I love cheese and have come home having spent $20 or more on an small assortment of the fattening goodies. When the cheese monger at the farmer’s market closed up shop a year or so ago, I was very sad. The meat/deli vendor next door bought their stock and started carrying the top selling 20-25 varieties but the pricey specialty varieties disappeared … like that black truffle filled Brie that I only had once.

Recently, I came home with a 4 oz chunk of creamy blue cheese, similar to a Cambozola, a combination of Camembert and Gorgonzola cheeses.

I have been having a cream puff craving lately so I made a batch.

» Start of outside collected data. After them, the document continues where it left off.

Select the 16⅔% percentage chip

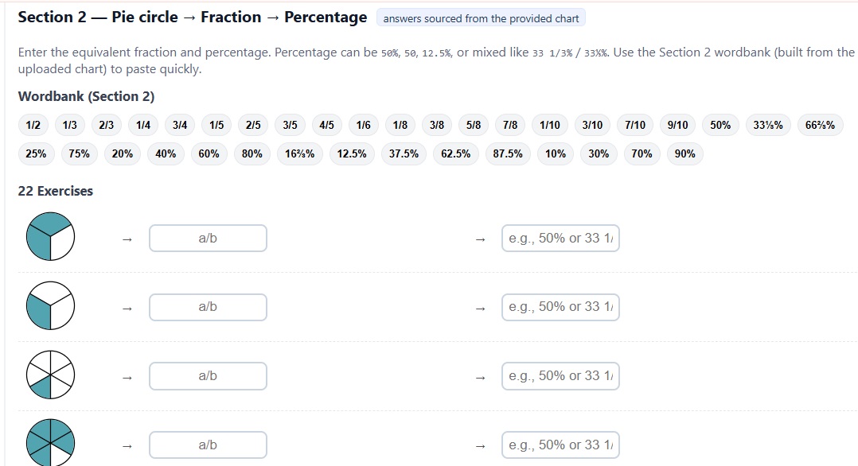coord(300,153)
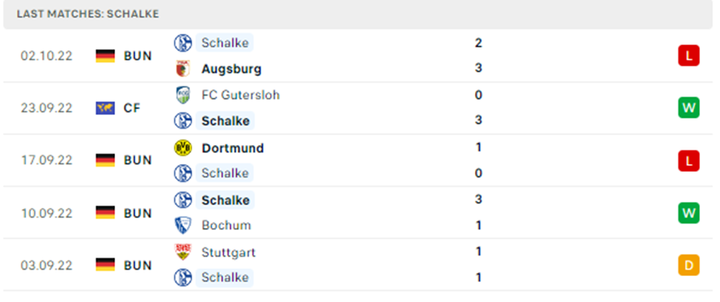Screen dimensions: 720x302
Task: Click the Augsburg club crest icon
Action: (183, 69)
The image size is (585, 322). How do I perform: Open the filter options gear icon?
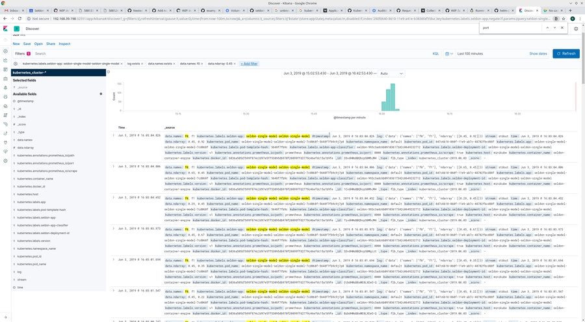tap(16, 64)
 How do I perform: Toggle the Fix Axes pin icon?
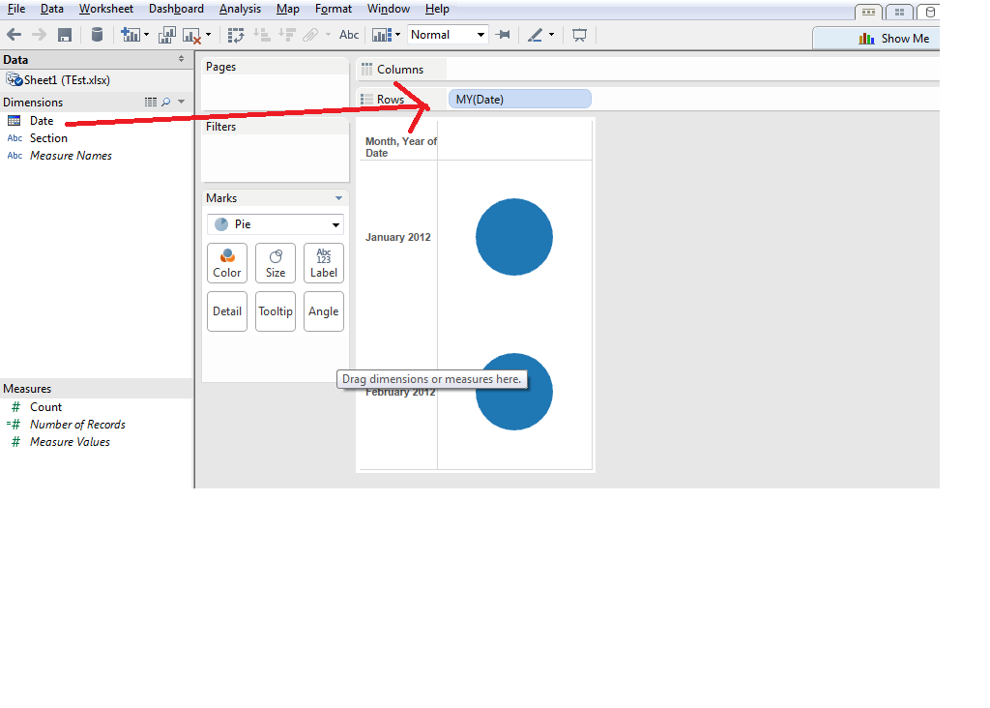pyautogui.click(x=503, y=35)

But I also made a batch of gougeres, which are a savoury version of cream puffs in which cheese is mixed into the choux pastry.

And because one batch of 12 puffs only used 2 oz of the blue cheese (I crumbled in some Parmesan shavings from my fridge as well), I thought about making something else with the rest. However, I ended up doing another batch of gougeres with vegetable oil in place of the unsalted butter. I also played with the way I formed the gougers and the baking temperature: one batch was spooned out and baked at 425 deg F for 15 min, and then the temperature was reduced to 375 deg F for 15 minutes, while the other batch was piped and baked for 42 1/2 minutes at 350 deg F.

Cheese Puffs (Gougeres) – makes about 12 2″ puffs or 24 mini puffs

1/2 cup water, milk or half milk/half water
1/4 cup unsalted butter or vegetable oil
1/8-1/4 tsp salt1/2 cup all purpose flour, presifted
2 large eggs
1/2 cup (~ 2 oz) grated sharp cheese (cheddar, gruyere, or crumbled blue cheese)
1 tsp freshly picked thyme leaves  or 1/8 tsp dried)
1/4 tsp freshly coarsely ground black pepper

Preheat the oven to 350 deg Fahrenheit.

Prepare a baking sheet by lining it with parchment paper or use a Silpat sheet.

Bring the water, salt and butter to a simmer over medium-high heat.

Pour in the flour all at once and beat in using a wooden spoon until it’s well incorporated and has formed a ball. Cook for a couple of minutes longer to make sure that the raw taste has been cooked out of the flour.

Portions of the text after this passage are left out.